The Congressional Budget Office estimated that premiums in the individual market would increase 15 to 20 percent if just the mandate is struck down, since millions of healthier Americans would could forgo buying insurance and thus not offset the costs of new sick customers. But a study by the Rand Corporation estimated a more modest premium increase of less than 3 percent.
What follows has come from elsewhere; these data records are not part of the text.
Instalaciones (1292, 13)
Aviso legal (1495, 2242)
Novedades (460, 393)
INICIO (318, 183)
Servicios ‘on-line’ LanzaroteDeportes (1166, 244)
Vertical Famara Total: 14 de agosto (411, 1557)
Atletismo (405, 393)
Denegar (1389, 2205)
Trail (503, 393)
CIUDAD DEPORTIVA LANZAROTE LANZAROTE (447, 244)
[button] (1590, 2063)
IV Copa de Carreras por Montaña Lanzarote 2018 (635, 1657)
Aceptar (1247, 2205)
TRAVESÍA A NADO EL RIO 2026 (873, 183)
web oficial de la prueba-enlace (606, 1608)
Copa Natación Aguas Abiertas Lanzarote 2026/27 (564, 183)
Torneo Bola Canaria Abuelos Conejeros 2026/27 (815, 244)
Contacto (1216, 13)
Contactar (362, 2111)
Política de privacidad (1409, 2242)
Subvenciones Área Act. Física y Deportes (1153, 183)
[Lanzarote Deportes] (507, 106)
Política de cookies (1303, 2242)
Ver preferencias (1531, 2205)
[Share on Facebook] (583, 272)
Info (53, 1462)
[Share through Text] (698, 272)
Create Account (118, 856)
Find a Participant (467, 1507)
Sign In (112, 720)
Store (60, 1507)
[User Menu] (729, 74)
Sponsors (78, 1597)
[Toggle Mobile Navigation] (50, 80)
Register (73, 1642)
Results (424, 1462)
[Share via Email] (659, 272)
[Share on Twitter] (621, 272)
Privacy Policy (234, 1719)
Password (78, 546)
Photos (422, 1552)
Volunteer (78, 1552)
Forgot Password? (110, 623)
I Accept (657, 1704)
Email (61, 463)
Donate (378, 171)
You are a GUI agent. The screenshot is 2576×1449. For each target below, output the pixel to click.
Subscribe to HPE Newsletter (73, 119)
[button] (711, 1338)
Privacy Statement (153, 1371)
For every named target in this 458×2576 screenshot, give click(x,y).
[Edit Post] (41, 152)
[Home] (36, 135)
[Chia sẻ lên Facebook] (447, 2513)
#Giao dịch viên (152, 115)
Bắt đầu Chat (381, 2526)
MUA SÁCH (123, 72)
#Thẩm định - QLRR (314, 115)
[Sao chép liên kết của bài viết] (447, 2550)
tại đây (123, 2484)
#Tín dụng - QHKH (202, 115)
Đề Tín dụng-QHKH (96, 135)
MIT Professor Jonathan Gruber wrote in an analysis for The Center for American Progress that 50 to 75 percent fewer uninsured people would be covered by 2019 under the law if there was no mandate, but that the government would only save 25 to 30 percent on the lower numbers.
Starting in 2014, the mandate will levy a penalty of 1 percent of a person's income on those who don't buy health insurance, with exceptions for religious objections and financial hardship. The fee would eventually increase to 2.5 percent of annual income or $695, whichever is higher.
Maura Carley, president of the patient advocacy firm Healthcare Navigation, tells Yahoo News that New York state provides a case study for what could happen if the mandate is struck down, but insurers are still required to take every patient and charge them equally.
"We go back to 1993," she said, referring to when the state passed a law requiring insurance companies to cover everyone. "Every New Yorker can get individual coverage, they just can't afford it." (Unlike in New York, the health care law will offer subsidies to people to purchase health insurance.)
To avoid this outcome, Justice Department attorneys are asking the court to strike down the regulation requiring insurers to take all customers if they decide to kill the individual mandate. In this, they partially agree with the 26 states that are suing the government over the law. The states' attorney, Paul Clement, will argue that the entire law needs to be struck down, echoing Florida-based Federal Judge Roger Vinson's ruling that Congress would not have passed the law without the individual mandate, and thus the entire thing should fall.
If the Court does only strike down the mandate, the death spiral could be averted, argues Aaron E. Carroll, an associate professor at the Indiana University School of Medicine. He writes that the government could give big tax breaks to people who buy insurance as one way to prevent "adverse selection." Princeton sociologist Paul Starr writes that Congress could replace the mandate's monetary penalty with an opt-out system, where people who choose not to purchase insurance must sign a form saying they won't buy insurance for a period of five years. This would prevent some people from waiting until they get sick to buy insurance, which drives up costs.
But any of those changes would actually require Congress to pass new laws, which seems highly unlikely given that Republicans control the House and are pushing for a full repeal of the law. Individual states could take up the cause, by passing their own mandates or other measures to encourage people to buy insurance.